My opinion is neither offer any protection, and are not appropriate for use if you are trying to adher to any regulatory compliance laws, like HIPPA, HITECH, or any of the state or international data protection laws.
But, security is all about risk assesment, so if you are happy with the risk, you are happy with defending yourself against a claim that you did not follow "Industry Best Practice" (ie NIST 800-111 in the USA), and you are happy that in both cases the effort to break into the system is minimal, then by all means go ahead...
I think you can do better though - tens of millions of users are running full disk encryption with pre boot authentication, and those companies are still operating quite effectivly.
SafeBoot and I have discussed the philosophy of disk encryption with "weak" (eg, non-existent) authentication. Our legal office has determined that they are willing to take on the risk presented by autoboot, in exchange for the user acceptance, and lack of issues related to passwords, change intervals, etc.
That said, permanent use of Autoboot has become a common practice (at least with several large companies), and that shift is reflected in some of the more recent versions.
If you put the HD into similar hardware...it will try to boot to windows. If the HD contoller is close enough, then the PBA will run. Then it's just a question of getting Windows to boot with different hardware present.
One issue with BitLocker: Once a laptop has disappeared, how do you KNOW that the HD was encrypted? What can you present to the State (in the USA) so that you are not forced to disclose the loss of the device?
One follow-up question (before closing this off)
If an Autoboot policy is in-place, and a disk is removed from a machine and placed in another machine with identical hardware (i.e. so that all drivers are present etc).
Would the machine bootup into the OS?
i.e. is the expected experiance that by enabling Autoboot you should be able to do this (I'm hoping not, but would like to check)
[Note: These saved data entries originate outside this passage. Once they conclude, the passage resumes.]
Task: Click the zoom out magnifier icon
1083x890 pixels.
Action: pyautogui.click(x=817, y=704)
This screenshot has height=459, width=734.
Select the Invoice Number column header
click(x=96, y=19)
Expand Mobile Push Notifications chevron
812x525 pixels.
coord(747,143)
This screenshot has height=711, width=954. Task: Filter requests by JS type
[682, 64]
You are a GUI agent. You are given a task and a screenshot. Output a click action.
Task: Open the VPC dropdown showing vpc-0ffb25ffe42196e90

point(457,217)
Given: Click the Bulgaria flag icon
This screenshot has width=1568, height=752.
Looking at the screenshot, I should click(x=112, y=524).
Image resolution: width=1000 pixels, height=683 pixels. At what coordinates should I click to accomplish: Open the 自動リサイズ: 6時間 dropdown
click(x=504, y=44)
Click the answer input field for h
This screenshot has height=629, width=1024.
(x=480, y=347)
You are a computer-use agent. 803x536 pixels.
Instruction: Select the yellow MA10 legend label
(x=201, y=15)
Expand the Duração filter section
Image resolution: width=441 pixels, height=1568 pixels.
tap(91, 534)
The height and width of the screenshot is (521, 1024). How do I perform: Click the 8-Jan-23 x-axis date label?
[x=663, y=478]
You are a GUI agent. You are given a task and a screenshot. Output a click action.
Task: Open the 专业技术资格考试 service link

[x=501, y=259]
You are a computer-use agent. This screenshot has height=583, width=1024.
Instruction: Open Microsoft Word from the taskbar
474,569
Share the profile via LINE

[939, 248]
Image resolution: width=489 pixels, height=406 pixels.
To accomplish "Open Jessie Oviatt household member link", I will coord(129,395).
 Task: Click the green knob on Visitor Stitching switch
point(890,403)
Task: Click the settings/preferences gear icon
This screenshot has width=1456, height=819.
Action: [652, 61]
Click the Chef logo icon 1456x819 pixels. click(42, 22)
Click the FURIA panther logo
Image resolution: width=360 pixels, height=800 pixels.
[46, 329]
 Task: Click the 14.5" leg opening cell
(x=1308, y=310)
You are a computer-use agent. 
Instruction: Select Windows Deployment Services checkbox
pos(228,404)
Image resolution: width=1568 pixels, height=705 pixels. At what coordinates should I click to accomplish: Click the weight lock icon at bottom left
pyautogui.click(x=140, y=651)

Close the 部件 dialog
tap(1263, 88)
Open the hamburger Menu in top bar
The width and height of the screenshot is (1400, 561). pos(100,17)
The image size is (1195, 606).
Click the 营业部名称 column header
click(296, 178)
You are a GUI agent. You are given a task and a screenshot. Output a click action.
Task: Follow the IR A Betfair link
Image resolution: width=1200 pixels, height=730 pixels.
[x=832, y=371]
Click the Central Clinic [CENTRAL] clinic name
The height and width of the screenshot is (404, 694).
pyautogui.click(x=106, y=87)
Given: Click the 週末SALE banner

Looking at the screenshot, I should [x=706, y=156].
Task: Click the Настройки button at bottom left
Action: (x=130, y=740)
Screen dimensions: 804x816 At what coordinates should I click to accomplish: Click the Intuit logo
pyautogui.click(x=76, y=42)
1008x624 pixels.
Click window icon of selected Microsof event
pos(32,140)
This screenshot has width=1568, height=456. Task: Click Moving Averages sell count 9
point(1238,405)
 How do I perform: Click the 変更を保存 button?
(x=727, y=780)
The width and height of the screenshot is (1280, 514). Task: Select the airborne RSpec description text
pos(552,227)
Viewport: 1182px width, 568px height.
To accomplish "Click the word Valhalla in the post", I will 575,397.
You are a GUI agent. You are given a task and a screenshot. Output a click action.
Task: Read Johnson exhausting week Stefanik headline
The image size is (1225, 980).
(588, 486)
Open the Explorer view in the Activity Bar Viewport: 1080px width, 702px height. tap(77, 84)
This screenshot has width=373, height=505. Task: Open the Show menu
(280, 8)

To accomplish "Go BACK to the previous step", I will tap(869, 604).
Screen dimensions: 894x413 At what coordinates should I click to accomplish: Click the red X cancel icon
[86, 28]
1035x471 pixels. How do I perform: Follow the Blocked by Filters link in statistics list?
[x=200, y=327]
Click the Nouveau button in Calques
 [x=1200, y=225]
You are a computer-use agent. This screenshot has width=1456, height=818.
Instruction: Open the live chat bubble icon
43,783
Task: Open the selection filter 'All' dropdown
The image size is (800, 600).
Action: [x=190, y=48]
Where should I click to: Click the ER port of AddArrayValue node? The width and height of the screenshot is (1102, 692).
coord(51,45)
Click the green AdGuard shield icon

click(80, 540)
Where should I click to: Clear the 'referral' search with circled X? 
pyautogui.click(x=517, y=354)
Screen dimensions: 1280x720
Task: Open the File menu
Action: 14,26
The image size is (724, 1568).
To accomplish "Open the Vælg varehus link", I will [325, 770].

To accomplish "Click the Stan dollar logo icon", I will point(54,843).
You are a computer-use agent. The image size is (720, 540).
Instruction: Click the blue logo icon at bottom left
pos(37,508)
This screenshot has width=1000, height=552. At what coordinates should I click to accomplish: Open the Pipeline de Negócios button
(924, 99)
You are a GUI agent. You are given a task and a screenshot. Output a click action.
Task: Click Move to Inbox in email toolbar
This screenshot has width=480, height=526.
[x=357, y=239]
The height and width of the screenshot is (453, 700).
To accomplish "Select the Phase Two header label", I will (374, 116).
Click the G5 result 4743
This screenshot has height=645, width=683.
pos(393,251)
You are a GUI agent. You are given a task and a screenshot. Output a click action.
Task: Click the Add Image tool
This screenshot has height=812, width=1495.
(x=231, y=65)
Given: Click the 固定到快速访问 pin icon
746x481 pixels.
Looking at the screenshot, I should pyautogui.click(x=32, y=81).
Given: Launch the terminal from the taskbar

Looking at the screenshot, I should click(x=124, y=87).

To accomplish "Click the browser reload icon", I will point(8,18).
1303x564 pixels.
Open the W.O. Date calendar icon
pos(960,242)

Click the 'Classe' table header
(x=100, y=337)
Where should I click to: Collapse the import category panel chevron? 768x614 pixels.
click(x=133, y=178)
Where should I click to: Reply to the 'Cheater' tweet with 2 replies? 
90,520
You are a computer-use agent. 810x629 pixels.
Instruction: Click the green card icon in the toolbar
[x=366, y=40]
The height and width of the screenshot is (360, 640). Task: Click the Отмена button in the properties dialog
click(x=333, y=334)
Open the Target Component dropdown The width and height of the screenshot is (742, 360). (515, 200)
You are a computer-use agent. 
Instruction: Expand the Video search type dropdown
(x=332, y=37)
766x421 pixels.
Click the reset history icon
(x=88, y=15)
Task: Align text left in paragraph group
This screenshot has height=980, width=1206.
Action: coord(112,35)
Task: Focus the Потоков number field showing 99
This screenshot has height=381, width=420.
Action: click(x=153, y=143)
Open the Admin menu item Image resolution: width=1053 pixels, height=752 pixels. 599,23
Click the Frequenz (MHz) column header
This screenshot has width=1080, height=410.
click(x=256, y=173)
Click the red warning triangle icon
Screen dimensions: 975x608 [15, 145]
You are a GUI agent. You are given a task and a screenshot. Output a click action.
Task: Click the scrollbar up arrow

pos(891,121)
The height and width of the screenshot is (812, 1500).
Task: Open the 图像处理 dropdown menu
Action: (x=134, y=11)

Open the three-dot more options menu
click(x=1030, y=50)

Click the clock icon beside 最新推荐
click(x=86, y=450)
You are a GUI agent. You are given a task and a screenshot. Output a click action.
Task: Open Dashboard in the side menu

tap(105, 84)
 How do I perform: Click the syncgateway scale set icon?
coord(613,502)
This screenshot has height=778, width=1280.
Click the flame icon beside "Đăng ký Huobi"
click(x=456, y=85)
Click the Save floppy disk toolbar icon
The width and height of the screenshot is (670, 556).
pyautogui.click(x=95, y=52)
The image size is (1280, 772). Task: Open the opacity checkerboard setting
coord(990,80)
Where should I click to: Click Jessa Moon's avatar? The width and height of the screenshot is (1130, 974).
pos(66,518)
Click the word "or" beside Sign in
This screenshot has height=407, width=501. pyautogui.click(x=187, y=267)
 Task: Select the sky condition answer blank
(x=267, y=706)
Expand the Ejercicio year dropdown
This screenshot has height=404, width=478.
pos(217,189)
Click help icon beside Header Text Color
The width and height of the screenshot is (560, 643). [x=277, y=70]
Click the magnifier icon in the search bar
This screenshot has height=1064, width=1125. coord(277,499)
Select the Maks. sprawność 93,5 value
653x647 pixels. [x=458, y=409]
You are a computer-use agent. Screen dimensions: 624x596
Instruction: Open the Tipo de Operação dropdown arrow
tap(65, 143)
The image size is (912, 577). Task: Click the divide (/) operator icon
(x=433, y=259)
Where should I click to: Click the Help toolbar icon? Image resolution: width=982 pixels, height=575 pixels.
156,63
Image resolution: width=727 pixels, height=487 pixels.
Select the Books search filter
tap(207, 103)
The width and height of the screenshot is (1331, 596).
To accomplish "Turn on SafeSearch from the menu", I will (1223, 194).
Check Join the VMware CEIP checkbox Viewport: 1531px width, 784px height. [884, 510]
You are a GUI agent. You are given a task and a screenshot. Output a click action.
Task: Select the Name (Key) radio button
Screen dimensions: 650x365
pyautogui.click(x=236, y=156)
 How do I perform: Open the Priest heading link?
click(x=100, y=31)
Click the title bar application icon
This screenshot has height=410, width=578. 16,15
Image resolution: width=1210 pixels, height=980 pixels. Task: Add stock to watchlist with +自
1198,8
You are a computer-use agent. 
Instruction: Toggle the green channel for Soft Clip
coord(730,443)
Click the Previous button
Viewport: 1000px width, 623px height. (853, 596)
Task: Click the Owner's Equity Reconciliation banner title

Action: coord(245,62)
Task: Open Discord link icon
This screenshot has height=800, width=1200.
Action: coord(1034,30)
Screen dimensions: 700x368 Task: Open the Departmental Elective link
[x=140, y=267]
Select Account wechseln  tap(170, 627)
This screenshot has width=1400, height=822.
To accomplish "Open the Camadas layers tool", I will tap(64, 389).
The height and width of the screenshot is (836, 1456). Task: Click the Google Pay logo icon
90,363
Obviously the benefit of using Bitlocker in this scenario (as a result of the TPM tie-in) is that you could run in transparent operations mode, but it wouldnt let the disk be moved to another device.
MANY thanks in advance.
it will boot for sure, but whether it goes into Windows is dependent on the OS.
The trouble with Bitlocker in TPM mode, is a) TPM has been hacked, b) the key is on the drive, so it does not give you protection from data disclosure laws. You have to use TPM plus PIN to get protection - even Microsoft recomend that you DO NOT use TPM only.
Many thanks for your (incredibly swift) reply !
I'll mark this as answered now, BUT (and I know I'm "pushing my luck" by asking) 2 other quick questions I have:
Are you aware of any published data showing performance comparions with the following:
- No Encryption
- McAfee Endpoint encryption
Would also be great if this showed the impact of use of AES-NI as well!
(I saw some "independant" results from Checkpoint but these look quite dated
MS claim in their FAQ on Bitlocker that it "Generally it imposes a single-digit percentage performance overhead")
I'm sure you get asked this sort of question all the time, but ..
Do you think SEDs will at some point take over and replace the need for Software based solutions?
Do McAfee plan to do the same (when?)
1. No, since eveyone uses much the same algorithms, everyone performs much the same. There are some differences though, Bitlocker uses a smaller key than everyone else, and McAfee have an RC5 implementation which is around 40x faster than AES.
The performance impact is so low that it does not matter much, but you are right, AES-NI is an order of magnitude faster than software crypto.
2. I hope SED's replace software crypto, as it's a pain, but it relies on everyone buying SEDs and the manufacturers getting their act together and releasing OPAL spec drives. Anything else is pretty much useless in the enterprise space.
We already have OPAL support in the lab, but with so few drives available, there's no point releasing it. Sure, you could use WAVE, but are your users capable of using BIOS-style passwords, one per machine, disconnected from their Windows credentials? That's the problem OPAL will solve.